Lo que a uno le parecería difícil de decidir es si, en todo caso, sería racista antes o después de ser rojales, comunista, fascista, nazareno, macareno...

El español no es ni el más racista ni el más tolerante, que estamos por ahí más o menos por la mitad de la tabla en Europa, pero lo que a uno le parecería difícil de decidir es si, en todo caso, sería racista antes o después de ser rojales, comunista, fascista, nazareno, macareno, vikingo, colchonero, sociata, podemita, pepero, reguetonero, heavy, vegano, currista, pijo, progre, pijiprogre, maño, sevillí, bilbaíno, insular, rociero, rancio, pastor, hortelano, urbanita, feminazi o taxista. O lo que sea cada uno, que aquí hay peñas, identidades, etiquetas, prejuicios y ojeriza casi para todo. Ya no sabemos si el odio es por la raza, por el flequillo, por la camiseta, por el barrio, por el ayuntamiento o por la bandera, pero se odia mucho y a mí me parece que Ana Rosa, con su chino de chino o su chino de lavandería china, ha hecho poco mérito para llevarse toda la culpa del racismo y del odio así como desde Colón.

• **INFORMACIÓN PROPORCIONADA**
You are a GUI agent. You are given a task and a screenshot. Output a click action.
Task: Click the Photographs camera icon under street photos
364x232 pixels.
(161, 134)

• **TAREA A REALIZAR**
Reproduce palabra por palabra y de principio a fin el texto sobre el racismo y el odio en España.

• **SOLUCIÓN DEL PROBLEMA**
Lo que a uno le parecería difícil de decidir es si, en todo caso, sería racista antes o después de ser rojales, comunista, fascista, nazareno, macareno...

El español no es ni el más racista ni el más tolerante, que estamos por ahí más o menos por la mitad de la tabla en Europa, pero lo que a uno le parecería difícil de decidir es si, en todo caso, sería racista antes o después de ser rojales, comunista, fascista, nazareno, macareno, vikingo, colchonero, sociata, podemita, pepero, reguetonero, heavy, vegano, currista, pijo, progre, pijiprogre, maño, sevillí, bilbaíno, insular, rociero, rancio, pastor, hortelano, urbanita, feminazi o taxista. O lo que sea cada uno, que aquí hay peñas, identidades, etiquetas, prejuicios y ojeriza casi para todo. Ya no sabemos si el odio es por la raza, por el flequillo, por la camiseta, por el barrio, por el ayuntamiento o por la bandera, pero se odia mucho y a mí me parece que Ana Rosa, con su chino de chino o su chino de lavandería china, ha hecho poco mérito para llevarse toda la culpa del racismo y del odio así como desde Colón.